Tuesday, April 21, 2009

Western Canada Poetry Tour, Part 2: Winnipeg

Western Canada Poetry Tour part 2: Winnipeg

So I apologize for not updating more regularly. This is the Winnipeg chapter, though I am writing it at St. Peter's College just outside, Muenster, Saskatchewan - (I'll explain later). I took the infamous bus last week, through Portage, Manitoba - infamous because that's where the beheading took place last summer - pretty much the only thing that happened in Canada to make international news in recent memory, other than the near-democratic coup, as I call it, of the conservatives. I have a friend in Istanbul, who emailed me about it. Once in awhile someone blows themselves up in Taksim square, but no one ever cut another guy's head off on a Dolmus (kind of like a bus, and kind of like a taxi, but not really either). Anyway, I could go on, but instead I will re-post a poem I wrote about my experience taking the bus, at the end of this entry. 

I was only in Winnipeg for a couple of days, so could only get into so much trouble. I read at the McNally Robinson bookstore, a Canadian bookstore chain store with three (if I'm not mistaken) massive stores in Western Canada. About a dozen middle aged woman pretty much made up the audience. And I feared that they might not be the biggest fans of my poetry. But they were actually a great audience - laughed at all the parts that are supposed to be funny, listenened attentively and bought books - nearly all of them came up the book signing table, book in hand afterwards - so I would say it was a pretty successful reading. I also was received with wonderful hospitality by my Winnipeg friends - Andrew, Melanie, and Heidi - who took me to lunch at Aqua books, where I was given a tour - which made me feel special. it's a pretty cool store. its converted from a Chinese restaurant.- I recommend checking it out if you're ever in Winnipeg.  
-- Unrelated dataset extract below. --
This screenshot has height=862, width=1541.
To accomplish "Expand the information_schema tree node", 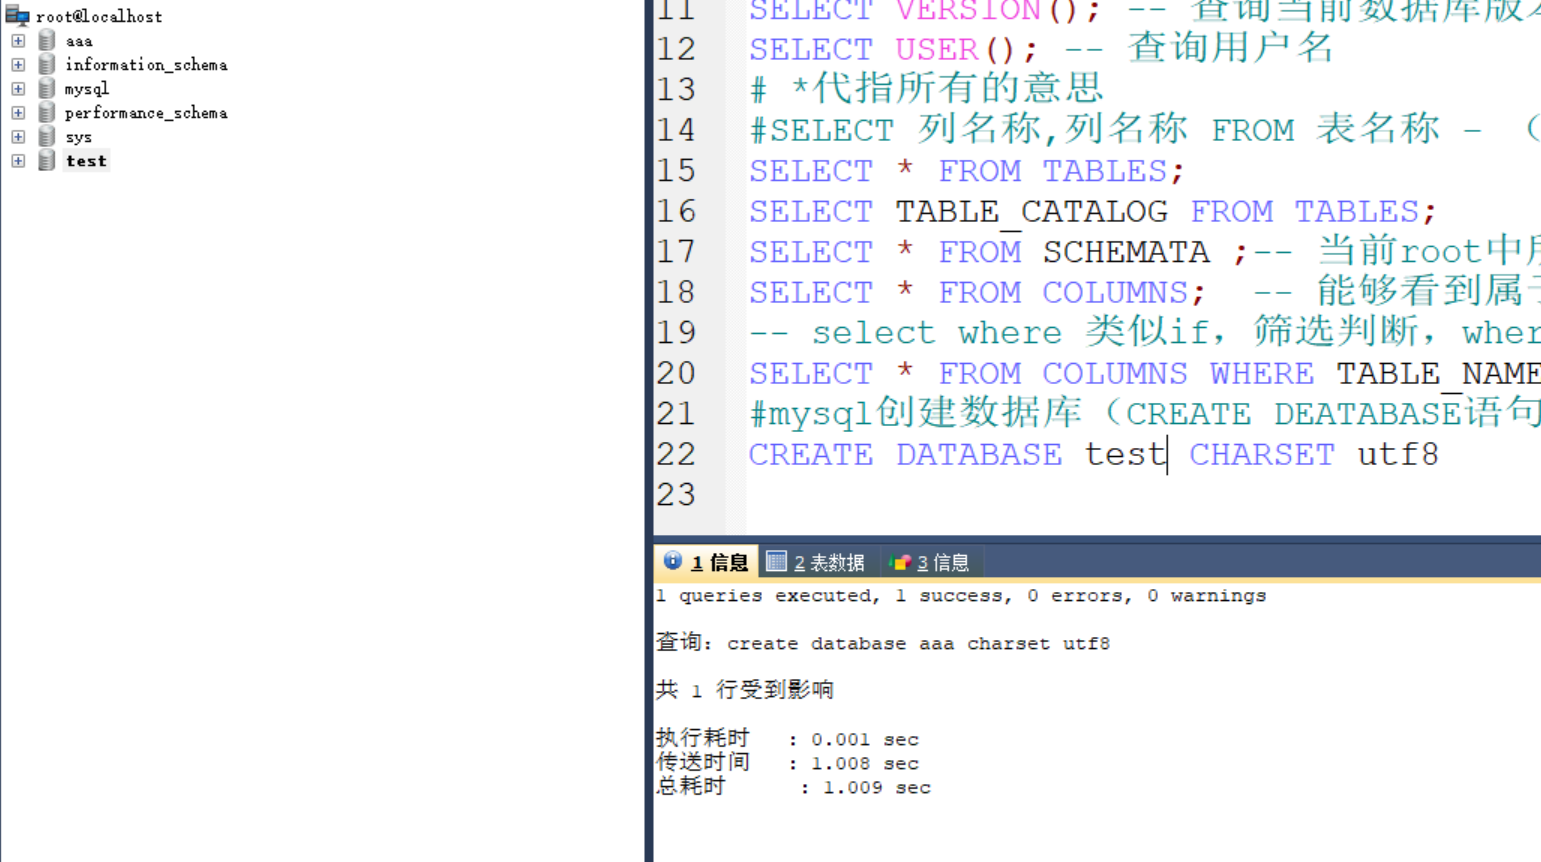I will click(x=18, y=65).
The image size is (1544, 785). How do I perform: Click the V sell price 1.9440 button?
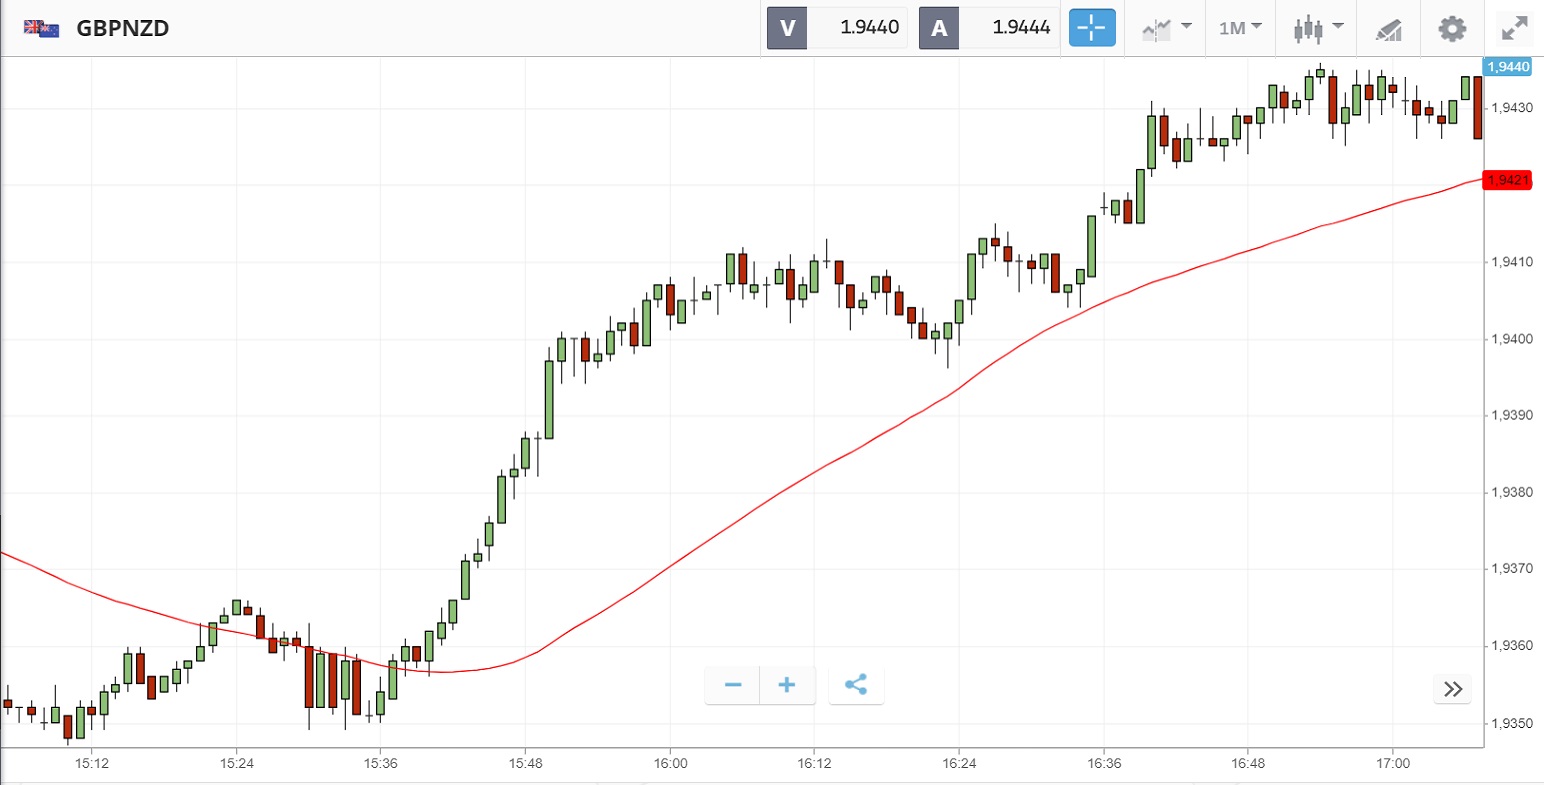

I also caught up with an ex-girlfriend who was originally from Winnipeg and moved back there. I have various thoughts, of course, on such revisits with the past, but since this isn't a personal journal or a public poem... (somehow writing about the most personal matters in a poem seems less invasive, I guess because there I have my persona - though I often wonder if my voice outside the voice of the poem is not actually the persona... never mind), I won't go into all that, other than to say, it was nice to see a familiar face.  

Here's the poem:


The Bus Ride that Became a Horror Movie

 

It’s 98 km to where, more or less, the incident occurred. You

probably read about it for weeks. Remember that first day

when it was a tragedy, before it unraveled into punch line?:

a man walks onto a bus and saws another man’s head off

for (drum roll) no reason. My American friends sent me emails like:

“I hear they’re beheading people in Canada now.” You get it? –

we’re one of those countries. Ad it to the list

of what Americans know about us: everyone

plays hockey, they have socialized medicine, and

once and while slice each other’s heads off, because

it’s really fucking cold there, I guess.  And here I am

taking that route and thinking about the Saturday

Globe last summer where the reporter rode from Edmonton

to Winnipeg as though the landscape could reveal

or explain anything, as though this highway was haunted

now (as though it wasn’t before). Thinking

this is how we approach trauma in this country – with headlines

like The Bus Ride that became a Horror Movie 

or A Quiet Ride then Carnage. And I watch 

the passengers. Mostly young guys, sitting alone, 

like me. The man across is the one

whose head I might just chop off, then eat his face.

Isn’t that what happened.? The murderer spitting his victim’s

teeth out like watermelon seeds. Who remembers

 

the details now, as we depart, driving through the prairie-scape,

driving into Spring, ice patches melting all around,

barren shrubs half submerged in water, the tall grass still

a dull yellow, its colour sucked out like blood. A deer

half flattened by the side of the road, bloodied ass

mooning us. Quickly approaching Portage, passengers

hooked into ipods and dreams, anywhere but here

and a sign reading “Various Positions Available” and everything

on sale. Right here, approximately, just hacking and hacking,

how many times till a head pops off? Watching

the parking lot fill, the line up growing inside the Tim Hortons

like they were selling indulgences in there, translates,

into an argument for various acts of violence. But doesn’t

mean anything, really. That’s what causes us,

maybe, to play so much goddam hockey and forget

every route in this endless country

is a passage through death,

 

as we arrive in Winnipeg. Sunlight a golden sludge, thick 

as blood, oozing off the warehouse facades, glorious and utterly unnewsworthy.


 ...

So, next entry will be about Saskatchewan, where I did a couple of readings in Saskatoon, stayed with Mari-Lou Rowley, the world's best poet handler and spent a couple of nights in a hermitage.  I would write now about some of that, but the monks are serving lunch now - yes, monks. That's my cliffhanger.


I probably won't write again till I get to Edmonton (I leave tomorrow). I am hoping to eventually catch up in my blogging so I am not writing about places after I leave them. This is probably a metaphor for something.